═══ EXTRACTED INFORMATION ═══
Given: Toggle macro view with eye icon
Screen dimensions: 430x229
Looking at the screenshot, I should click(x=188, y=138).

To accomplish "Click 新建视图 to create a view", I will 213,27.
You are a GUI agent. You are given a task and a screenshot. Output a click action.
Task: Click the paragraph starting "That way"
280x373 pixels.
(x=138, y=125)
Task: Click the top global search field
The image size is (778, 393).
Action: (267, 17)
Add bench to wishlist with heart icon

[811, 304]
═══
═══ EXTRACTED INFORMATION ═══
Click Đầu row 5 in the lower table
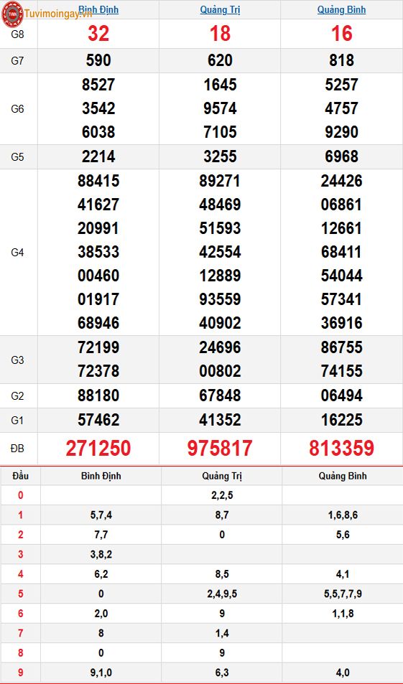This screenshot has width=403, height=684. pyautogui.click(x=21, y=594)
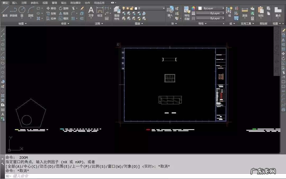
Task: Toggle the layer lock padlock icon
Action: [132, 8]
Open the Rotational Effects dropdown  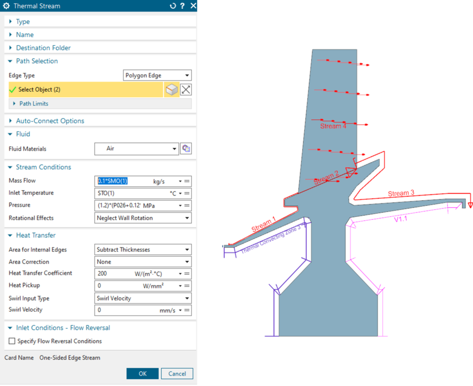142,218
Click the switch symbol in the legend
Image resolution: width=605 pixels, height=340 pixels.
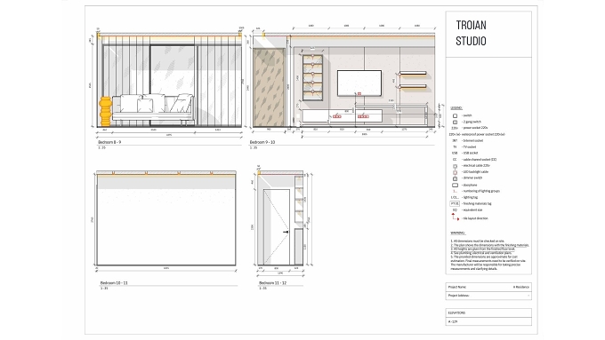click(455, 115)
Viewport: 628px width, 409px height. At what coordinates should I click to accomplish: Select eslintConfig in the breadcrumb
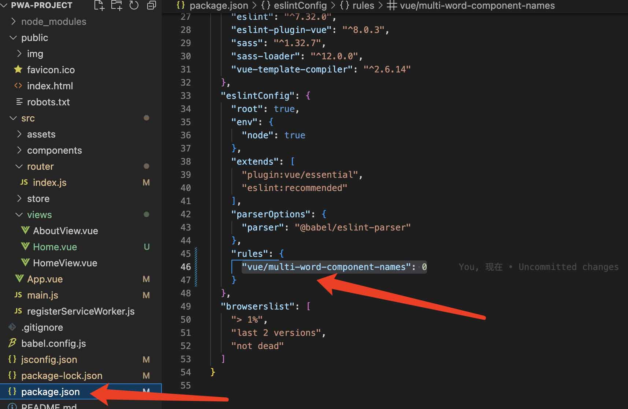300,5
═══
TASK STATEMENT: Both end lines included, restate word for word the lines above from the line with "Screen dimensions: 430x229" to the line with "Task: Click the paragraph", and nothing else.

PROBLEM SOLUTION:
Screen dimensions: 430x229
Looking at the screenshot, I should click(x=188, y=138).

To accomplish "Click 新建视图 to create a view", I will 213,27.
You are a GUI agent. You are given a task and a screenshot. Output a click action.
Task: Click the paragraph starting "That way"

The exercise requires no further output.